◆ **Instructions for the task**
Below are some records. Retype exactly the lines from the one containing "Open the notifications bell icon" through the one containing "Where should I", both included, skipping every picture.

◆ **Supplied data**
───

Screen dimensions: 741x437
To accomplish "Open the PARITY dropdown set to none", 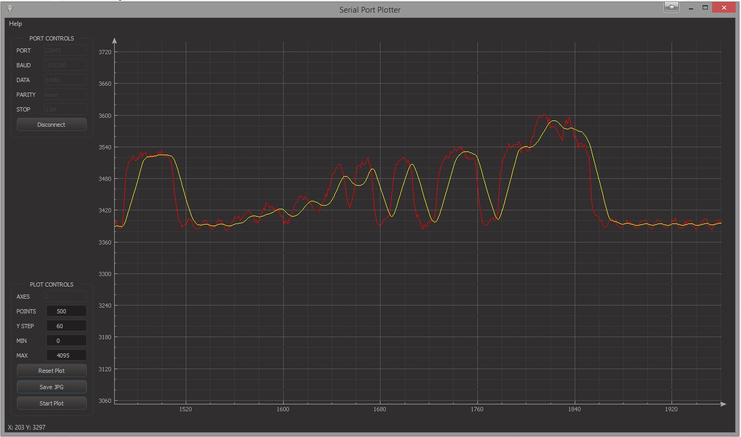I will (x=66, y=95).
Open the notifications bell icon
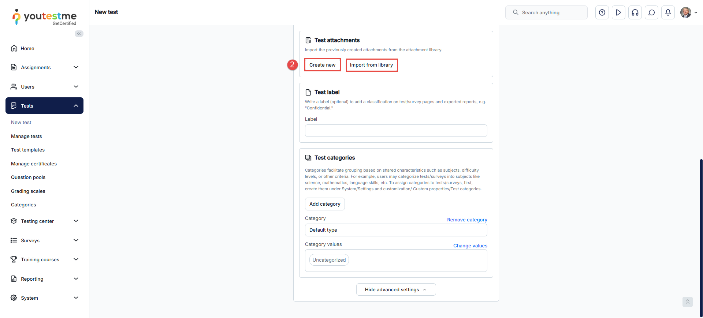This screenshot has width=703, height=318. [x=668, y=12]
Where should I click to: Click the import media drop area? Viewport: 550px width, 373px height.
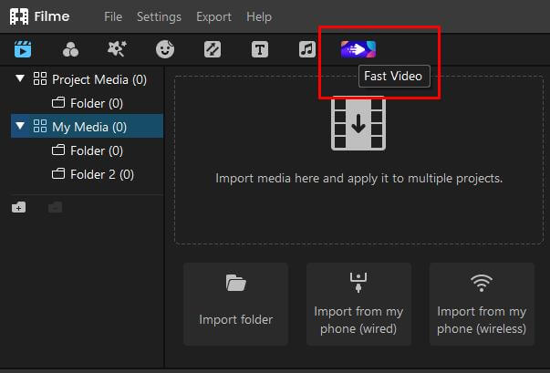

───

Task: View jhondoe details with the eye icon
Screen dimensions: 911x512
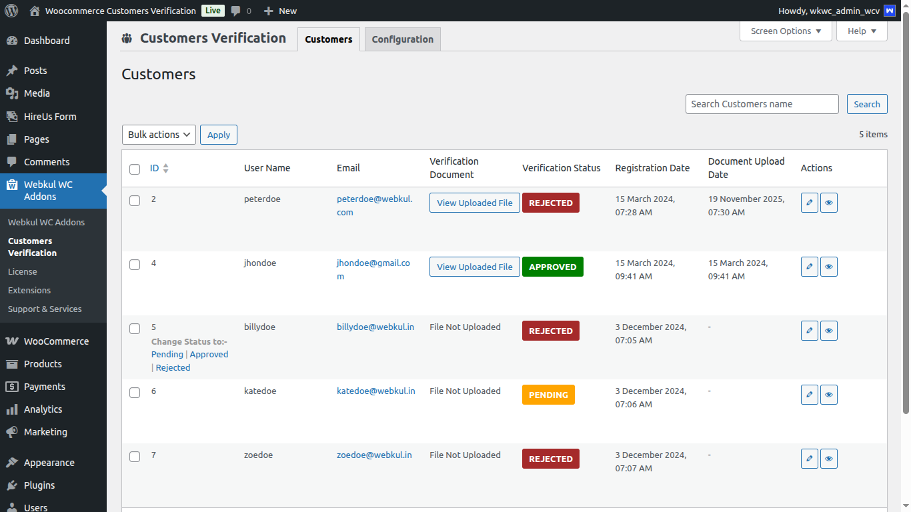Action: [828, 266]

───

◆ **Result below**
Open the notifications bell icon
This screenshot has width=703, height=318. [x=668, y=12]
Where should I click to: Click the import media drop area? Viewport: 550px width, 373px height.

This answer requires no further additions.